Economist Jason Furman joins the discussion to analyze the ramifications of Trump’s tariffs on China, particularly focusing on rare earth elements essential for U.S. industries.
“China is withholding rare earths from us. And we're now in a place where we might concede some of the things that Biden did for national security...” [28:15]
Furman explains that the tariffs have not only strained U.S.-China relations but have also hampered American industries reliant on these materials. He suggests that the unilateral approach has been detrimental, advocating for a more coordinated effort with allies to effectively negotiate trade terms.
O’Donnell and Furman discuss the long-term economic fallout, noting that American consumers bear the brunt of increased prices due to tariffs, while the intended economic benefits for the wealthy remain questionable.
The episode delves into the controversial raid on Ambiance Apparel in Los Angeles, where 46 workers were detained without clear charges. O’Donnell criticizes the administration’s misuse of immigration enforcement.
“Donald Trump got 46 of them and not one of them has been charged with a crime.” [Around 18:29]
He argues that the raid was not about public safety but rather an overreach of authority aimed at instilling fear and distractibility, further exacerbating tensions within immigrant communities.
The conversation shifts to international affairs, particularly Russia’s drone attacks on Kyiv and Zelensky’s response to Trump’s characterization of the conflict as a playground fight between two children.
“This is an adult. Putin is definitely not a child. He knows exactly what he's doing. This is more like an adult maniac...” [31:46]
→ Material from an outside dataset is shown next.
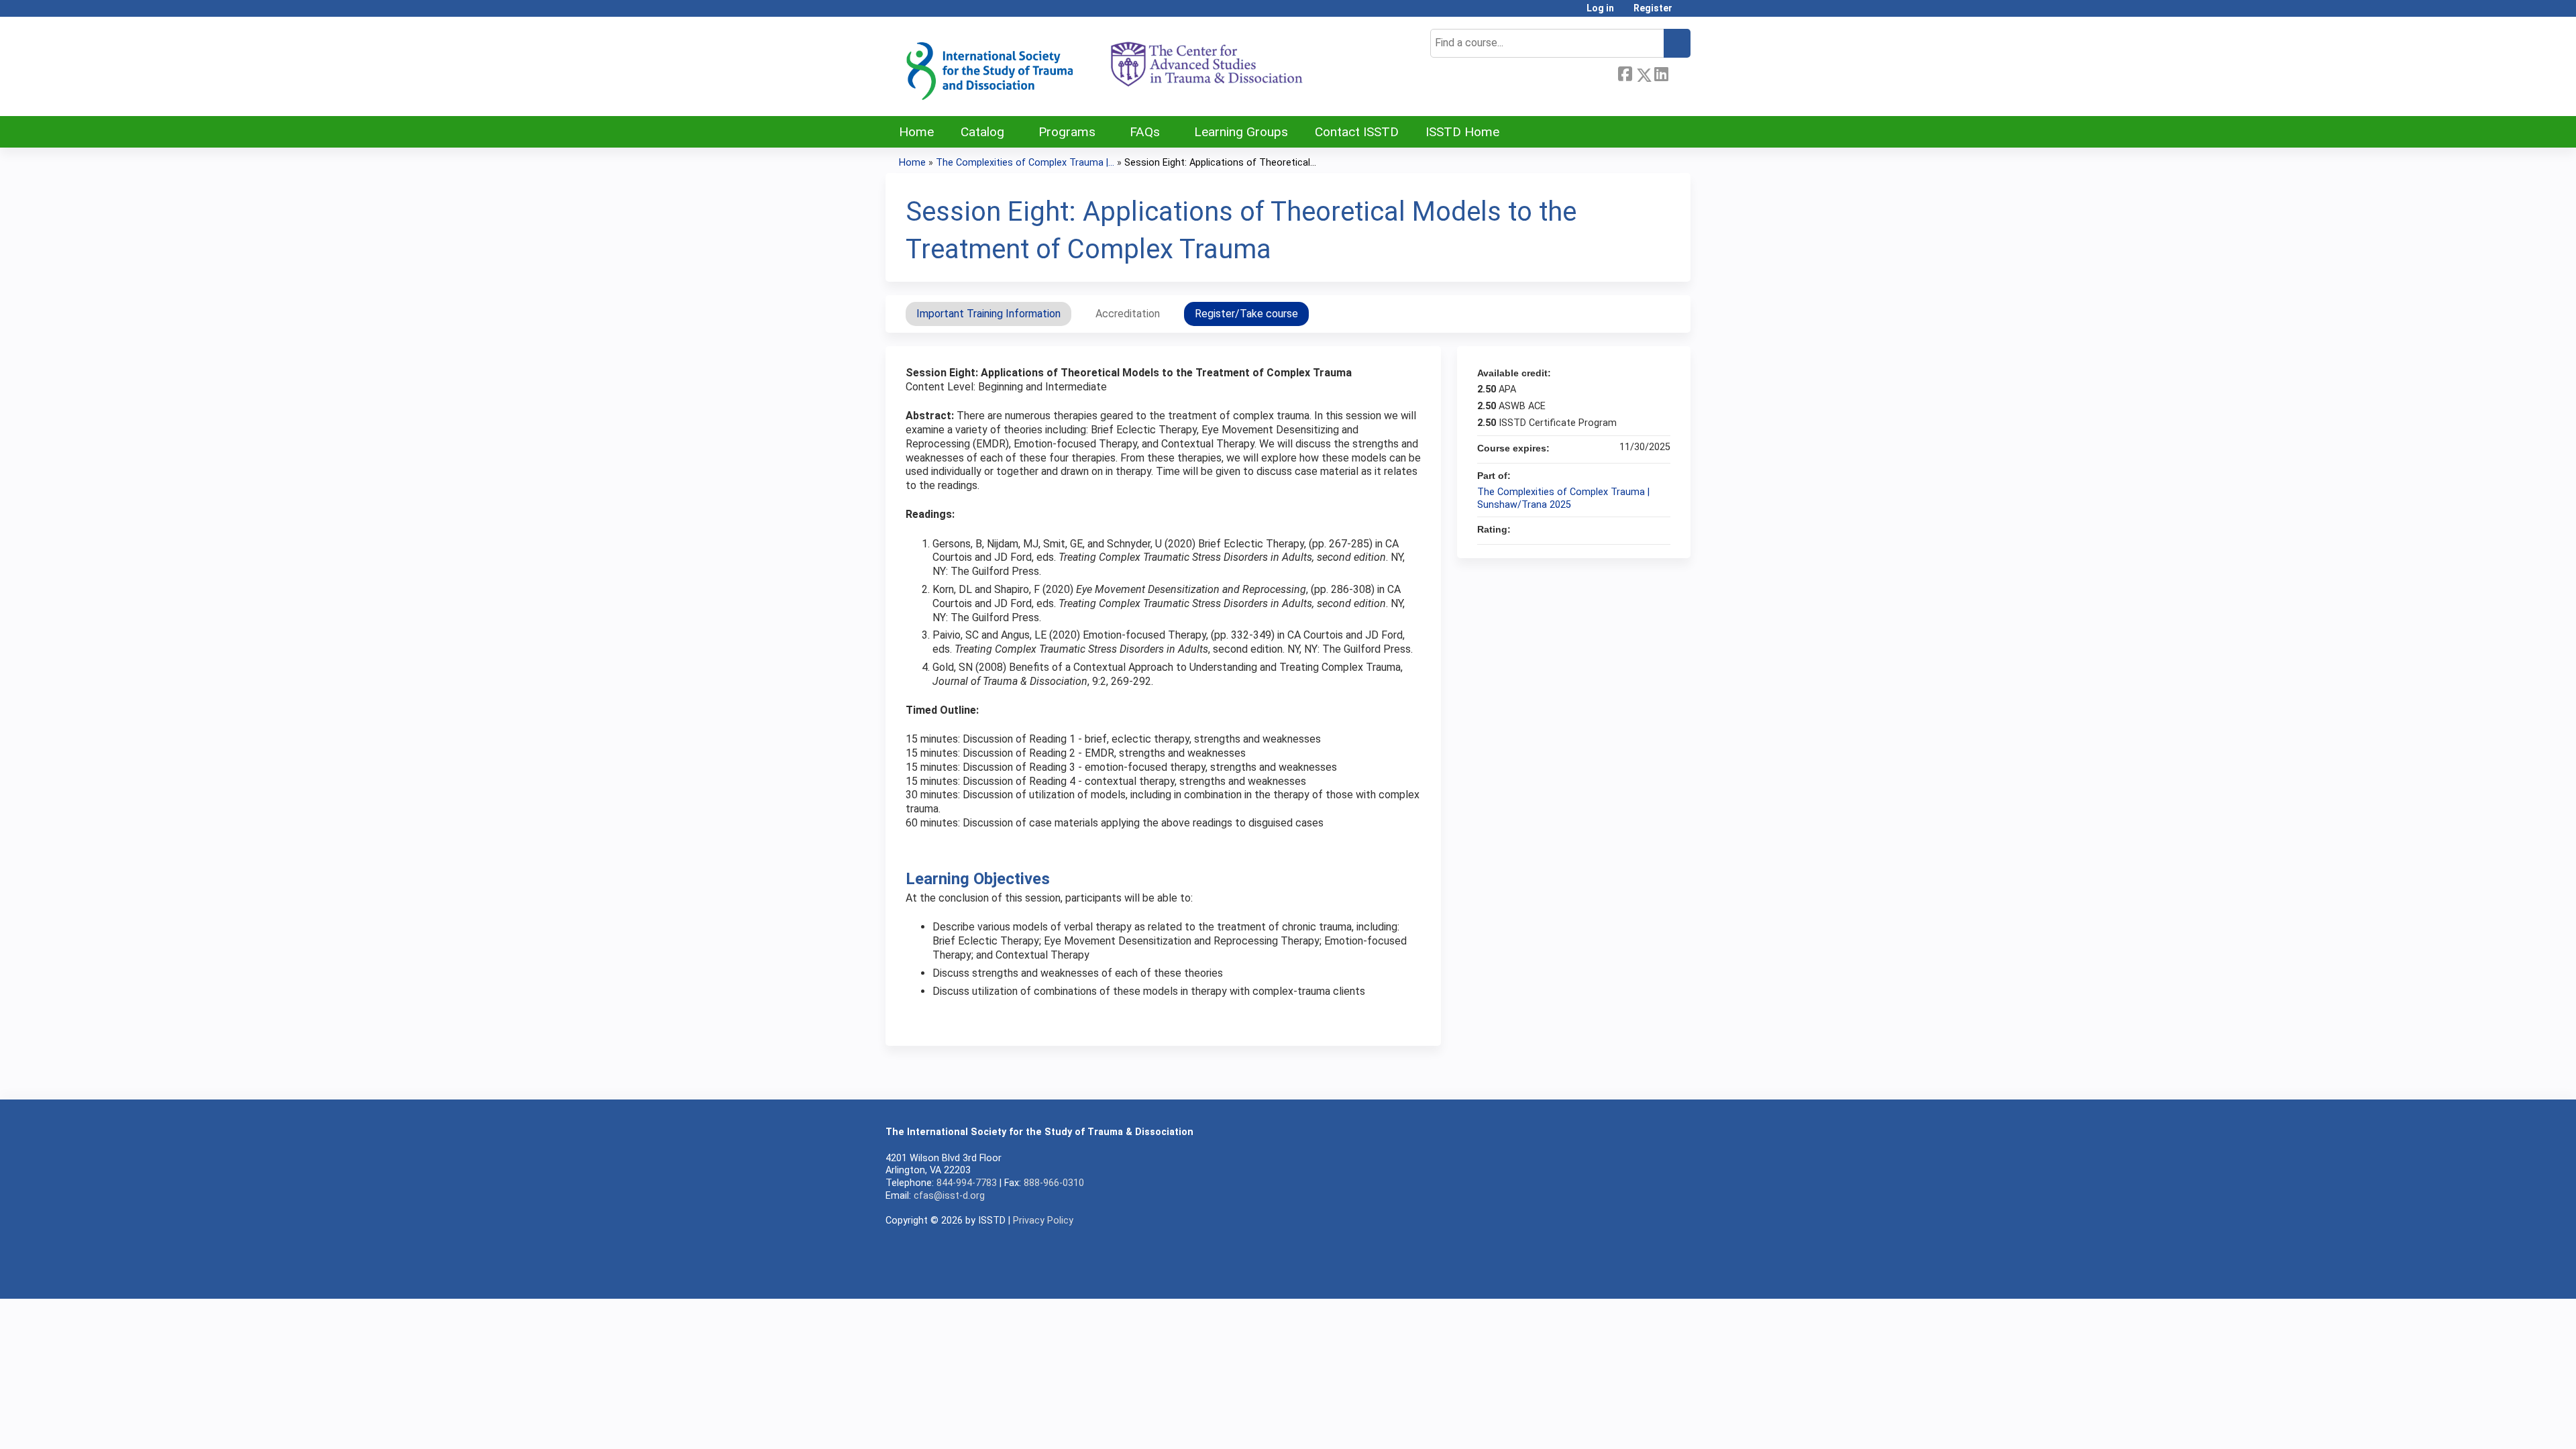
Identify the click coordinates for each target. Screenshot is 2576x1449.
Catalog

Retired Lieutenant General Mark Hertling provides insights into the escalating conflict, emphasizing Russia’s continued aggression and Ukraine’s resilient defense strategies. The discussion highlights the global implications of domestic political maneuvers and the importance of accurate media representation in international conflicts.
Jason Furman critiques the effectiveness of Trump’s trade policies and the mishandling of economic strategies that have resulted in increased national debt and strained international relations.
“We should have focused on China from the beginning, and we should have gotten our allies together with us...” [30:47]
General Hertling reinforces the severity of Russia’s actions in Ukraine, comparing Putin’s aggression to a bully threatening innocent lives, and underscores the necessity of robust defense measures.
“You have a bully entering a playground with a loaded weapon and threatening kids. It is an apt description of what Russia has been doing...” [34:45]
Lawrence O’Donnell wraps up the episode by reiterating the need for media outlets to prioritize significant national and international issues over trivial distractions orchestrated by the current administration. He emphasizes the importance of informed public discourse and the responsibility of both the government and media in shaping an accurate portrayal of events.
“You can't cower to bullies. You don't need to be hopeless. We have our voices and I will continue using mine.” [31:16]
Overall, this episode offers a critical examination of President Trump’s strategies to control media narratives, the tangible impacts of his policies on American society, and the broader implications for international relations. Through incisive analysis and expert insights, O’Donnell provides listeners with a comprehensive understanding of the intersecting issues shaping the current political landscape.